On top of the undue stress the alleged discrimination has caused in addition to the challenges of transitioning, Dempsey says it has impacted her studies. She dropped out of two of her three fall classes due to financial constraints. She also had to leave her apartment earlier this month because rent became unaffordable. Dempsey now lives in a shelter because she has nowhere else to go.
“I’m facing homelessness, and that really hits home.”
She is ineligible for student loans because of her poor academic standing. She has appealed the decision twice but was rejected.
Dempsey publicly came out as transgender for the first time last spring during a Dalhousie Student Union (DSU) election debate while running for VP academic and external.
A few days before her announcement on March 13, Dempsey received a questionnaire from South House inquiring about trans issues. She felt she could not answer the questions truthfully without telling people about her transition.
“I came out and it’s probably one of the best things I’ve ever done,” she says.
She is believed to be the first trans person to run in a DSU election. Dempsey finished second place out of three nominees, receiving 21 per cent of the vote.
Dempsey admits it has been difficult to transition while studying.
She underwent a real-life experience starting in January 2012, where she lived full-time as her preferred gender before hormone treatment was prescribed.

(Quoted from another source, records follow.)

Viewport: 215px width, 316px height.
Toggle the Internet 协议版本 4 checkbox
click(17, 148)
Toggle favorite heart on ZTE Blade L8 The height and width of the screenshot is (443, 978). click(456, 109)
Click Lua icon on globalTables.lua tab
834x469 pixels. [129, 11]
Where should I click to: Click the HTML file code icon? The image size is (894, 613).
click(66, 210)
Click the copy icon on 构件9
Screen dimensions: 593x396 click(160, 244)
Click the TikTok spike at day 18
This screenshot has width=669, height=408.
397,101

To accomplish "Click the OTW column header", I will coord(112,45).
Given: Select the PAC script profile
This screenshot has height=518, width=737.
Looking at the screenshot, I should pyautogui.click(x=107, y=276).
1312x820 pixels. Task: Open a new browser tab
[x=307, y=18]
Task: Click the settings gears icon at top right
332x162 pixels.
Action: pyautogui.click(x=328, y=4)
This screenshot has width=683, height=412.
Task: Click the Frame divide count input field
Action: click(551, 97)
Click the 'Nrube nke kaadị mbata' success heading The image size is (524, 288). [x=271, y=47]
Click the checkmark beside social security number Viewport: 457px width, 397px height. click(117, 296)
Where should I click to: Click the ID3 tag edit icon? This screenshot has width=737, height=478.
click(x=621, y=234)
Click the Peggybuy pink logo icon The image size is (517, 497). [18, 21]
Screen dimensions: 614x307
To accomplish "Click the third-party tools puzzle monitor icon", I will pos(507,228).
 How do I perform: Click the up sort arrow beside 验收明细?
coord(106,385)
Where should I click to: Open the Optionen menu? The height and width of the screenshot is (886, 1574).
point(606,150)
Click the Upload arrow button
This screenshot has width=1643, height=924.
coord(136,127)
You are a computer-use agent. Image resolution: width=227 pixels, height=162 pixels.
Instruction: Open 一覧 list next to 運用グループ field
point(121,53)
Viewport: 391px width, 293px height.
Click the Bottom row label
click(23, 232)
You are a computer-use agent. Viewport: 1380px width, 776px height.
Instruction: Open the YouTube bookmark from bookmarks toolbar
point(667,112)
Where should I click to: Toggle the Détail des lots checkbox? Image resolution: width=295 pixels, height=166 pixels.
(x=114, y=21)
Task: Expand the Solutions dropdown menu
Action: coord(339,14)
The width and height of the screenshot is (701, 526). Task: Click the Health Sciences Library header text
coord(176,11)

But after the summer, Dempsey took the men’s clothing out of her closet again. For a moment, she had given up on her dream to live as female. It was too hard, too stressful.
“I said, that’s it, I’m just a guy,” she says. “I’ll do it down the road later when I’m able.”
Dempsey had a miserable semester as she battled with who she really is. In January, she made her choice, deciding it was time to begin hormone treatments.
The life-changing experience has not been easy, evidenced by the alleged harassment, failed classes and lost funding, but she does not regret her choice.
“This is the first time I’ve been happy in my whole life,” says Dempsey, her smile radiant.
“And I am facing different struggles, but I’m not tearing myself inside anymore. When I look in the mirror, I see the person I want to be.”